Under the Hague Convention, U.S. agencies that arrange international adoptions must make efforts to obtain accurate and complete health histories on children awaiting adoption. The nature and quality of medical and genetic information, when available, vary greatly. Poor translation and use of medical terminology and medications that are unfamiliar to U.S.-trained physicians are common. Results of specific diagnostic studies and laboratory tests performed outside the United States should not be relied on and should be repeated once the child arrives in the United States. Paradoxically, review of the child's medical records may raise more questions than provide answers. Each medical diagnosis should be considered carefully before being rejected or accepted. Country-specific growth curves should be avoided because they may be inaccurate or may reflect a general level of poor health and nutrition in the country of origin. Instead, serial growth data should be plotted on U.S. standard growth curves; this may reveal a pattern of poor growth because of malnutrition or other chronic illness. Photographs or video files may provide the only objective information from which medical status can be determined. Full-face photographs may reveal dysmorphic features consistent with fetal alcohol syndrome (see Chapter 126.3 ) or findings suggestive of other congenital disorders.
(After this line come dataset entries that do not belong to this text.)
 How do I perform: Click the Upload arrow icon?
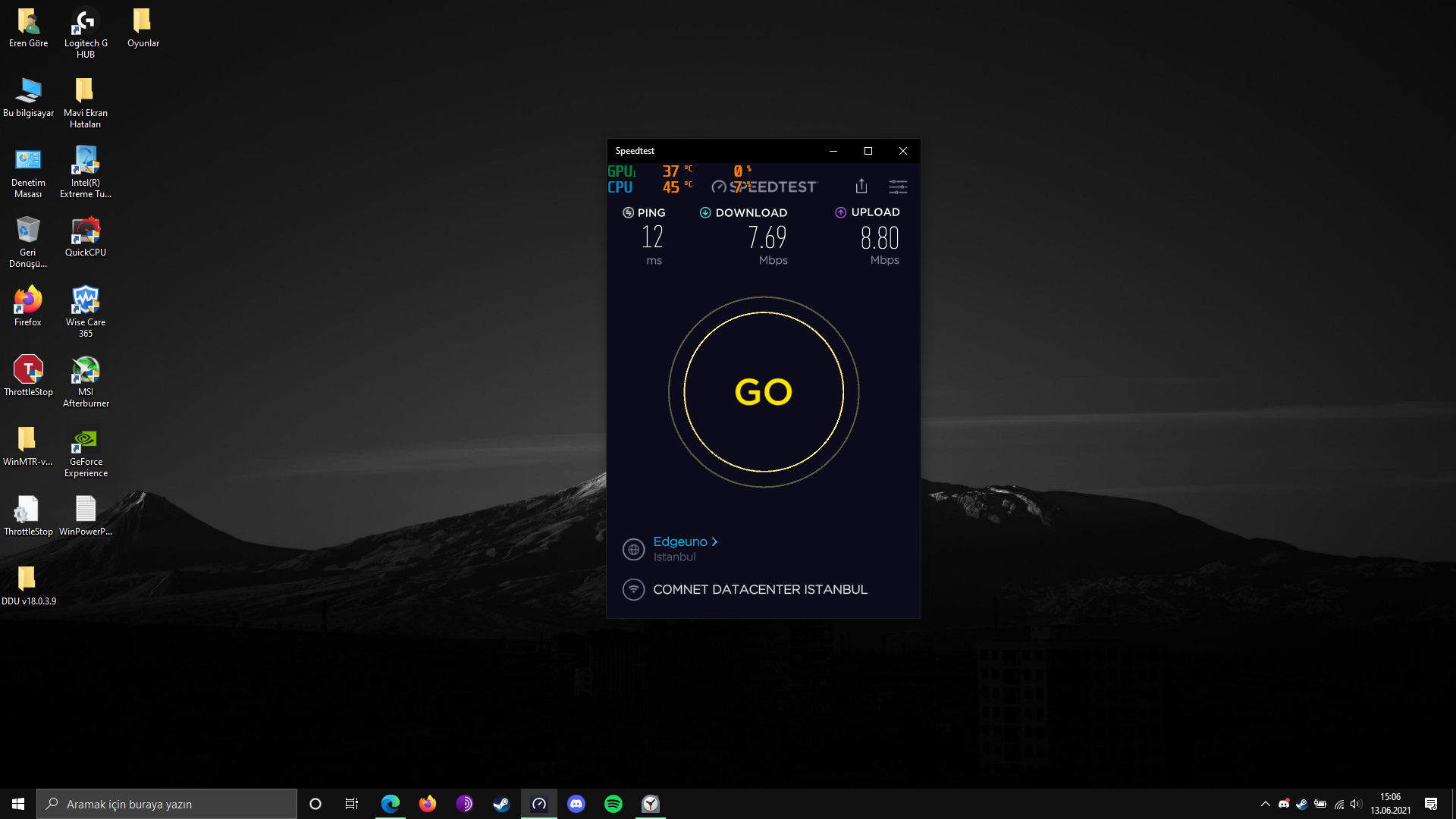pyautogui.click(x=840, y=212)
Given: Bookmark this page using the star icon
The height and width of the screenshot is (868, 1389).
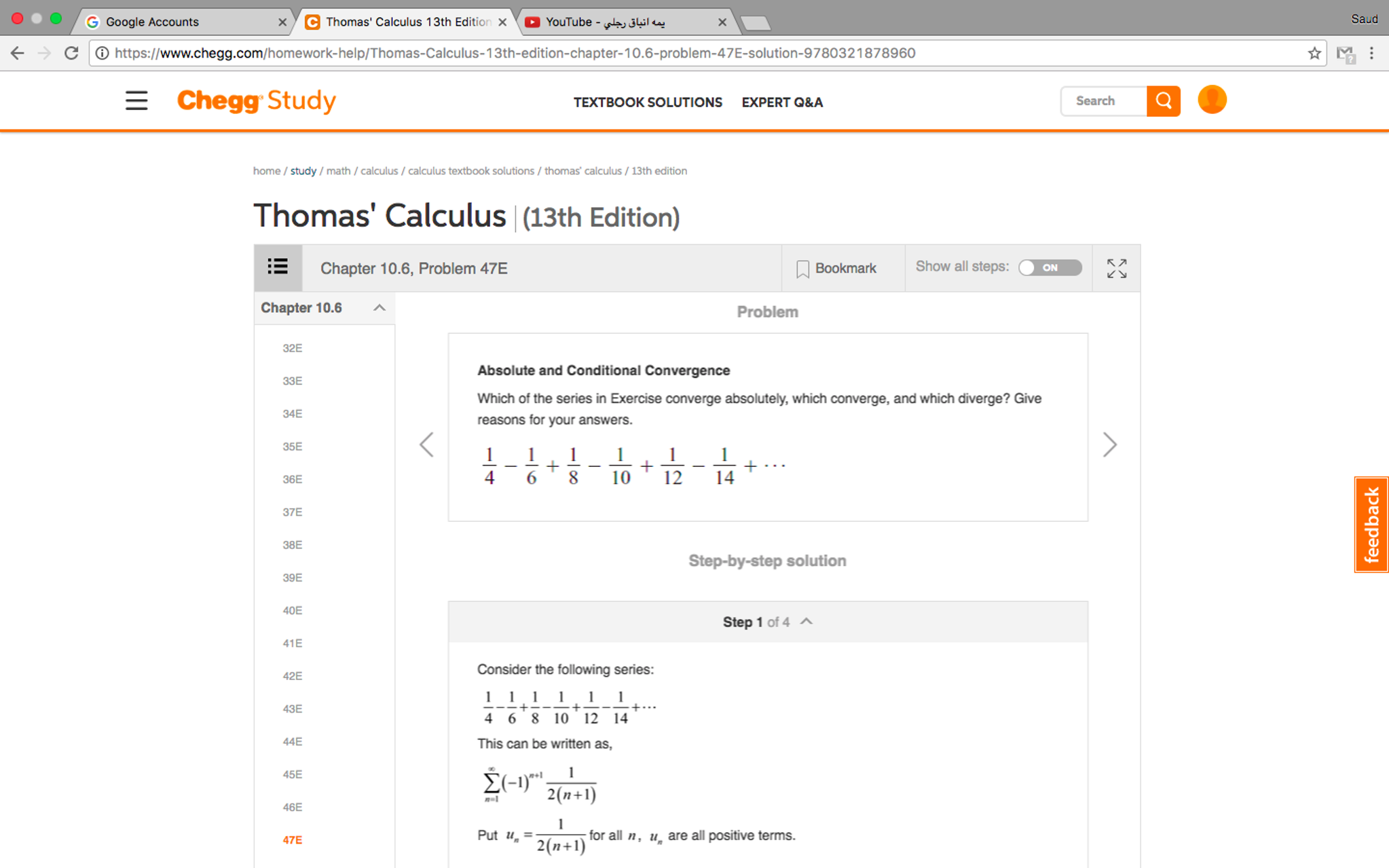Looking at the screenshot, I should coord(1314,53).
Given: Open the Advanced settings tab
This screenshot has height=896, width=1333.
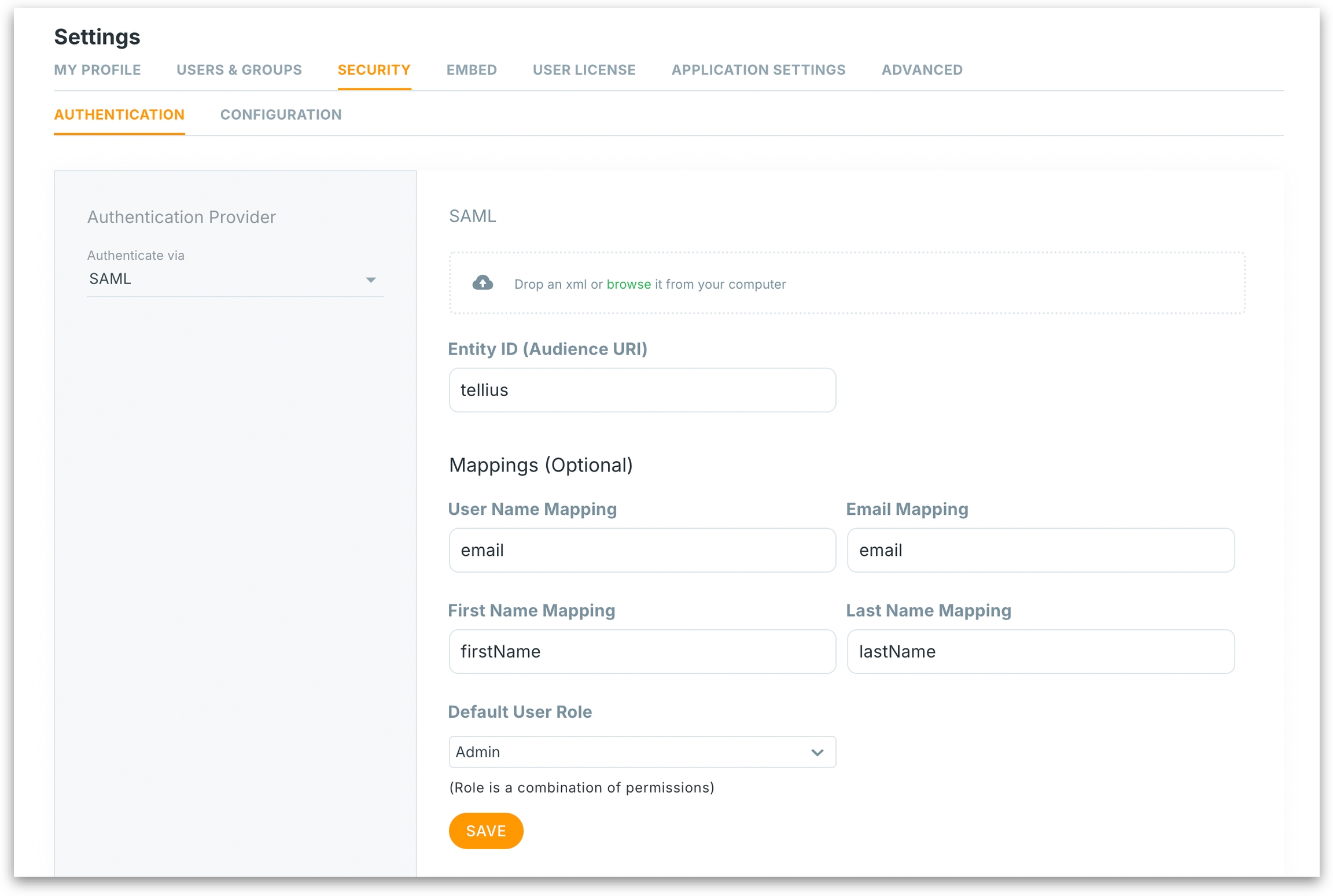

Frank interpretations of available information should be shared with the prospective adoptive parents. The role of the healthcare provider is not to comment on the advisability of an adoption, but to inform the prospective parents of any significant health needs identified now or anticipated in the future.
All internationally adopted children should have a thorough medical evaluation shortly after arriving in the United States. Many children may have acute or chronic medical problems that are not always immediately evident, including malnutrition, growth deficiencies; stool pathogens, anemia, elevated blood lead, dental decay, strabismus, birth defects, developmental delay, feeding and sensory difficulty, and social-emotional concerns. All children who are adopted from other countries undergo comprehensive screening for infectious diseases and disorders of growth, development, vision, and hearing ( Tables 8.1 and 8.2 ). Regardless of test results before arrival, all children should be screened for tuberculosis with either a tuberculin skin test (TST) or interferon-γ release assays (IGRA). If the child's purified protein derivative (PPD) skin test is negative, it should be repeated in 4-6 mo; children may have false-negative tests because of poor nutrition. Additional tests (e.g., malaria) should be ordered depending on the prevalence of disease in the child's country of origin (see Chapter 10 ). Immunization records should be carefully reviewed. Internationally adopted children frequently have incomplete records or have been vaccinated using alternative schedules. Pediatricians may choose to check titers to determine which vaccines need to be given, or they can choose to reimmunize the child. The unique medical and developmental needs of internationally adopted children have led to the creation of specialty clinics throughout the United States, which may be a valuable resource for adoptive families at all stages in the adoption process and throughout the adopted child's life.